═══ INPUT RECORDS
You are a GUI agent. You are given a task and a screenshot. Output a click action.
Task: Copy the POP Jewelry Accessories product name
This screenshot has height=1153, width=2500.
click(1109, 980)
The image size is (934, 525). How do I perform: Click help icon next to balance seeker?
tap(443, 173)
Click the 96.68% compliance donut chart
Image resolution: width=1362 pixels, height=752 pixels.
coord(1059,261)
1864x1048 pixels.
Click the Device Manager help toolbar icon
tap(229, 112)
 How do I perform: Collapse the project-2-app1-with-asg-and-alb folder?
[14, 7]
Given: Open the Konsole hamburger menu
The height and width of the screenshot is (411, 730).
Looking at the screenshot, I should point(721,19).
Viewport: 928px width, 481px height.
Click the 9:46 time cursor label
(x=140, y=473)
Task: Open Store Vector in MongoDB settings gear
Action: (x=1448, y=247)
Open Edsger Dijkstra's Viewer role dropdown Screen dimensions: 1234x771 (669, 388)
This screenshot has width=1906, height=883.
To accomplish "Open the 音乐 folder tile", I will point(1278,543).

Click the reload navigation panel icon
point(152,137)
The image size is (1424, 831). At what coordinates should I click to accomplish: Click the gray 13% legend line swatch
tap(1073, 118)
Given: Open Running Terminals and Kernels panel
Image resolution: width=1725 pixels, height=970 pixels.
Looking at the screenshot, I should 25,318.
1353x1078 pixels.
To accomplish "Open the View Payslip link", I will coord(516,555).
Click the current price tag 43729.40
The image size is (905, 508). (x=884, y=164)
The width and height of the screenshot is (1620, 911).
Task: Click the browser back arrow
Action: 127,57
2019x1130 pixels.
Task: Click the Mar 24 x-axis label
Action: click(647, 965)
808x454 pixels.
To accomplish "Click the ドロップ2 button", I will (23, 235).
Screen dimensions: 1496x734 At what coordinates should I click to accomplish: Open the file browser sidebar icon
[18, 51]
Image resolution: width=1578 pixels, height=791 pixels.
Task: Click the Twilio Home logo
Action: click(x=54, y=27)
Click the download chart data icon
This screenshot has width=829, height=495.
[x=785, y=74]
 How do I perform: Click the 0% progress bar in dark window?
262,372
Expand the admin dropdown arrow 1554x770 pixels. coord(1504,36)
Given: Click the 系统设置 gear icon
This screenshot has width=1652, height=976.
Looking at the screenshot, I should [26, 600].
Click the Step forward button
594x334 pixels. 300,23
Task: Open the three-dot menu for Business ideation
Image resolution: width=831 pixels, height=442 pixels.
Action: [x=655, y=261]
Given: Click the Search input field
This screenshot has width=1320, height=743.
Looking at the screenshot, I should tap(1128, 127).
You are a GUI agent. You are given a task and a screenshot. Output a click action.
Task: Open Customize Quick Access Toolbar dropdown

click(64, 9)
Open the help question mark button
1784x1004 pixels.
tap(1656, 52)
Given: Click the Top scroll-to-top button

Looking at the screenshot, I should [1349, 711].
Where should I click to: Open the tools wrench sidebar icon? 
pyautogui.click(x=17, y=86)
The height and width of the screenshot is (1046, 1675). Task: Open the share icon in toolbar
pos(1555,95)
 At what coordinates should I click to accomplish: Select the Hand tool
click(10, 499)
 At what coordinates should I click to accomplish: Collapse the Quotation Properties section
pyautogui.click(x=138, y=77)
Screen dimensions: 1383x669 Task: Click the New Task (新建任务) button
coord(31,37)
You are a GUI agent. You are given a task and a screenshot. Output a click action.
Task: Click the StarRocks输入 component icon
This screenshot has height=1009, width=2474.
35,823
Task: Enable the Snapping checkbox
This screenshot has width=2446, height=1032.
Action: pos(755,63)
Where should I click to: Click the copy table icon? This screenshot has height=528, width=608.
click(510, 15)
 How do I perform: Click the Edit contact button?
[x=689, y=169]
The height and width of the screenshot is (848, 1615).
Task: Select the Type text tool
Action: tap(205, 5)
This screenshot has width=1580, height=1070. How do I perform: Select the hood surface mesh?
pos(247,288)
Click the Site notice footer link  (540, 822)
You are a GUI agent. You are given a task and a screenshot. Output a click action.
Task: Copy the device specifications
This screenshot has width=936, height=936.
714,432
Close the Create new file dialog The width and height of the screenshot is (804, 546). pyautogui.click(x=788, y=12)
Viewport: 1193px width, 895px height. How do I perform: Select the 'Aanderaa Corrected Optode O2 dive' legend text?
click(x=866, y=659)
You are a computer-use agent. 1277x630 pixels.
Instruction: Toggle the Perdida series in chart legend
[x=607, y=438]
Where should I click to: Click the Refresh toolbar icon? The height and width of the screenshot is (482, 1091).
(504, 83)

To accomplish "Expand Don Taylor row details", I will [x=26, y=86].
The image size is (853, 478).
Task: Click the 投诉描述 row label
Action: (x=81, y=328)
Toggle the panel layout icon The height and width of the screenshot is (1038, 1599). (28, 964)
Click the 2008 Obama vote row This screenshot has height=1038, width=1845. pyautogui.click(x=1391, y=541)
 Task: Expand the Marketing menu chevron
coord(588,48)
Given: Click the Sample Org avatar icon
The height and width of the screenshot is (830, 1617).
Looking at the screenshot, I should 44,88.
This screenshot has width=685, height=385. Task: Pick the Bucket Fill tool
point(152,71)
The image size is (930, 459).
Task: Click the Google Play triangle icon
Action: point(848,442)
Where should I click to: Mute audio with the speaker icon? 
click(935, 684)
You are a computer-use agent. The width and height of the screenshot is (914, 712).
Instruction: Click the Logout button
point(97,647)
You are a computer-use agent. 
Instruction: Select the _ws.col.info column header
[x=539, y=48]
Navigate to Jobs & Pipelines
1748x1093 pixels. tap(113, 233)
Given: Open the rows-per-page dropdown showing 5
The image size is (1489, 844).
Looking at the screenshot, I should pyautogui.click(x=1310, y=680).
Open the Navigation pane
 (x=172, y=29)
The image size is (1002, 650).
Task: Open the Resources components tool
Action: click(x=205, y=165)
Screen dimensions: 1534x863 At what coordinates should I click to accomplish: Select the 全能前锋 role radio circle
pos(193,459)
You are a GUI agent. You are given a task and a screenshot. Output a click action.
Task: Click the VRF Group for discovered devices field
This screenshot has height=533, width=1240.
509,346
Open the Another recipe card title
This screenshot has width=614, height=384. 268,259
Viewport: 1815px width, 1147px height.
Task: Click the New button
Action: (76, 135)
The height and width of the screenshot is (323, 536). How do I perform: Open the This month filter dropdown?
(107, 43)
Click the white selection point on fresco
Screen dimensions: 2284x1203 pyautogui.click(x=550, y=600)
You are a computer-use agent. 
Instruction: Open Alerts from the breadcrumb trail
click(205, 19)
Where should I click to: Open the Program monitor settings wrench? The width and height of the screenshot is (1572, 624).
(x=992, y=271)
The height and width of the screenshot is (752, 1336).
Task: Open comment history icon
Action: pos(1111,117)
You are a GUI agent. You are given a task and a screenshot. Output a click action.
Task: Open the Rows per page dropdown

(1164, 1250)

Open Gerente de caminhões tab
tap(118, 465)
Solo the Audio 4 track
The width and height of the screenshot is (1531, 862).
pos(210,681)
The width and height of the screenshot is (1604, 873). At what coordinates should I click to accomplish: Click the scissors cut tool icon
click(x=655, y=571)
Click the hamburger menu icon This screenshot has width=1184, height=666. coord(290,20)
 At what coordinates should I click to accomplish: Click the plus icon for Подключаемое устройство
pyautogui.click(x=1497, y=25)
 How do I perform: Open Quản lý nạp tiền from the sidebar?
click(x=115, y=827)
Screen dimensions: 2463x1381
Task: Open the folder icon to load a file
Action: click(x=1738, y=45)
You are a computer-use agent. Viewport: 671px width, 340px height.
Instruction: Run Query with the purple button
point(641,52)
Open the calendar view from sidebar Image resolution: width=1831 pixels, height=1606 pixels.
══════
**WHAT THE EXERCISE ASKS:** Line by line, the data should be returned exactly as written.

**ANSWER BOX:**
You are a GUI agent. You are given a task and a screenshot. Output a click action.
Task: Copy the POP Jewelry Accessories product name
This screenshot has height=1153, width=2500.
click(1109, 980)
The image size is (934, 525). How do I perform: Click help icon next to balance seeker?
tap(443, 173)
Click the 96.68% compliance donut chart
Image resolution: width=1362 pixels, height=752 pixels.
coord(1059,261)
1864x1048 pixels.
Click the Device Manager help toolbar icon
tap(229, 112)
 How do I perform: Collapse the project-2-app1-with-asg-and-alb folder?
[14, 7]
Given: Open the Konsole hamburger menu
The height and width of the screenshot is (411, 730).
Looking at the screenshot, I should point(721,19).
Viewport: 928px width, 481px height.
Click the 9:46 time cursor label
(x=140, y=473)
Task: Open Store Vector in MongoDB settings gear
Action: (x=1448, y=247)
Open Edsger Dijkstra's Viewer role dropdown Screen dimensions: 1234x771 (669, 388)
This screenshot has width=1906, height=883.
To accomplish "Open the 音乐 folder tile", I will point(1278,543).

Click the reload navigation panel icon
point(152,137)
The image size is (1424, 831). At what coordinates should I click to accomplish: Click the gray 13% legend line swatch
tap(1073, 118)
Given: Open Running Terminals and Kernels panel
Image resolution: width=1725 pixels, height=970 pixels.
Looking at the screenshot, I should 25,318.
1353x1078 pixels.
To accomplish "Open the View Payslip link", I will coord(516,555).
Click the current price tag 43729.40
The image size is (905, 508). (x=884, y=164)
The width and height of the screenshot is (1620, 911).
Task: Click the browser back arrow
Action: 127,57
2019x1130 pixels.
Task: Click the Mar 24 x-axis label
Action: click(647, 965)
808x454 pixels.
To accomplish "Click the ドロップ2 button", I will (23, 235).
Screen dimensions: 1496x734 At what coordinates should I click to accomplish: Open the file browser sidebar icon
[18, 51]
Image resolution: width=1578 pixels, height=791 pixels.
Task: Click the Twilio Home logo
Action: click(x=54, y=27)
Click the download chart data icon
This screenshot has width=829, height=495.
[x=785, y=74]
 How do I perform: Click the 0% progress bar in dark window?
262,372
Expand the admin dropdown arrow 1554x770 pixels. coord(1504,36)
Given: Click the 系统设置 gear icon
This screenshot has width=1652, height=976.
Looking at the screenshot, I should [26, 600].
Click the Step forward button
594x334 pixels. 300,23
Task: Open the three-dot menu for Business ideation
Image resolution: width=831 pixels, height=442 pixels.
Action: [x=655, y=261]
Given: Click the Search input field
This screenshot has width=1320, height=743.
Looking at the screenshot, I should tap(1128, 127).
You are a GUI agent. You are given a task and a screenshot. Output a click action.
Task: Open Customize Quick Access Toolbar dropdown

click(64, 9)
Open the help question mark button
1784x1004 pixels.
tap(1656, 52)
Given: Click the Top scroll-to-top button

Looking at the screenshot, I should [1349, 711].
Where should I click to: Open the tools wrench sidebar icon? 
pyautogui.click(x=17, y=86)
The height and width of the screenshot is (1046, 1675). Task: Open the share icon in toolbar
pos(1555,95)
 At what coordinates should I click to accomplish: Select the Hand tool
click(10, 499)
 At what coordinates should I click to accomplish: Collapse the Quotation Properties section
pyautogui.click(x=138, y=77)
Screen dimensions: 1383x669 Task: Click the New Task (新建任务) button
coord(31,37)
You are a GUI agent. You are given a task and a screenshot. Output a click action.
Task: Click the StarRocks输入 component icon
This screenshot has height=1009, width=2474.
35,823
Task: Enable the Snapping checkbox
This screenshot has width=2446, height=1032.
Action: pos(755,63)
Where should I click to: Click the copy table icon? This screenshot has height=528, width=608.
click(510, 15)
 How do I perform: Click the Edit contact button?
[x=689, y=169]
The height and width of the screenshot is (848, 1615).
Task: Select the Type text tool
Action: tap(205, 5)
This screenshot has width=1580, height=1070. How do I perform: Select the hood surface mesh?
pos(247,288)
Click the Site notice footer link  (540, 822)
You are a GUI agent. You are given a task and a screenshot. Output a click action.
Task: Copy the device specifications
This screenshot has width=936, height=936.
714,432
Close the Create new file dialog The width and height of the screenshot is (804, 546). pyautogui.click(x=788, y=12)
Viewport: 1193px width, 895px height. How do I perform: Select the 'Aanderaa Corrected Optode O2 dive' legend text?
click(x=866, y=659)
You are a computer-use agent. 1277x630 pixels.
Instruction: Toggle the Perdida series in chart legend
[x=607, y=438]
Where should I click to: Click the Refresh toolbar icon? The height and width of the screenshot is (482, 1091).
(504, 83)

To accomplish "Expand Don Taylor row details", I will [x=26, y=86].
The image size is (853, 478).
Task: Click the 投诉描述 row label
Action: (x=81, y=328)
Toggle the panel layout icon The height and width of the screenshot is (1038, 1599). (28, 964)
Click the 2008 Obama vote row This screenshot has height=1038, width=1845. pyautogui.click(x=1391, y=541)
 Task: Expand the Marketing menu chevron
coord(588,48)
Given: Click the Sample Org avatar icon
The height and width of the screenshot is (830, 1617).
Looking at the screenshot, I should 44,88.
This screenshot has width=685, height=385. Task: Pick the Bucket Fill tool
point(152,71)
The image size is (930, 459).
Task: Click the Google Play triangle icon
Action: point(848,442)
Where should I click to: Mute audio with the speaker icon? 
click(935, 684)
You are a computer-use agent. The width and height of the screenshot is (914, 712).
Instruction: Click the Logout button
point(97,647)
You are a computer-use agent. 
Instruction: Select the _ws.col.info column header
[x=539, y=48]
Navigate to Jobs & Pipelines
1748x1093 pixels. tap(113, 233)
Given: Open the rows-per-page dropdown showing 5
The image size is (1489, 844).
Looking at the screenshot, I should pyautogui.click(x=1310, y=680).
Open the Navigation pane
 (x=172, y=29)
The image size is (1002, 650).
Task: Open the Resources components tool
Action: click(x=205, y=165)
Screen dimensions: 1534x863 At what coordinates should I click to accomplish: Select the 全能前锋 role radio circle
pos(193,459)
You are a GUI agent. You are given a task and a screenshot. Output a click action.
Task: Click the VRF Group for discovered devices field
This screenshot has height=533, width=1240.
509,346
Open the Another recipe card title
This screenshot has width=614, height=384. 268,259
Viewport: 1815px width, 1147px height.
Task: Click the New button
Action: (76, 135)
The height and width of the screenshot is (323, 536). How do I perform: Open the This month filter dropdown?
(107, 43)
Click the white selection point on fresco
Screen dimensions: 2284x1203 pyautogui.click(x=550, y=600)
You are a computer-use agent. 
Instruction: Open Alerts from the breadcrumb trail
click(205, 19)
Where should I click to: Open the Program monitor settings wrench? The width and height of the screenshot is (1572, 624).
(x=992, y=271)
The height and width of the screenshot is (752, 1336).
Task: Open comment history icon
Action: pos(1111,117)
You are a GUI agent. You are given a task and a screenshot. Output a click action.
Task: Open the Rows per page dropdown

(1164, 1250)

Open Gerente de caminhões tab
tap(118, 465)
Solo the Audio 4 track
The width and height of the screenshot is (1531, 862).
pos(210,681)
The width and height of the screenshot is (1604, 873). At what coordinates should I click to accomplish: Click the scissors cut tool icon
click(x=655, y=571)
Click the hamburger menu icon This screenshot has width=1184, height=666. coord(290,20)
 At what coordinates should I click to accomplish: Click the plus icon for Подключаемое устройство
pyautogui.click(x=1497, y=25)
 How do I perform: Open Quản lý nạp tiền from the sidebar?
click(x=115, y=827)
Screen dimensions: 2463x1381
Task: Open the folder icon to load a file
Action: click(x=1738, y=45)
You are a computer-use agent. Viewport: 671px width, 340px height.
Instruction: Run Query with the purple button
point(641,52)
Open the calendar view from sidebar Image resolution: width=1831 pixels, height=1606 pixels.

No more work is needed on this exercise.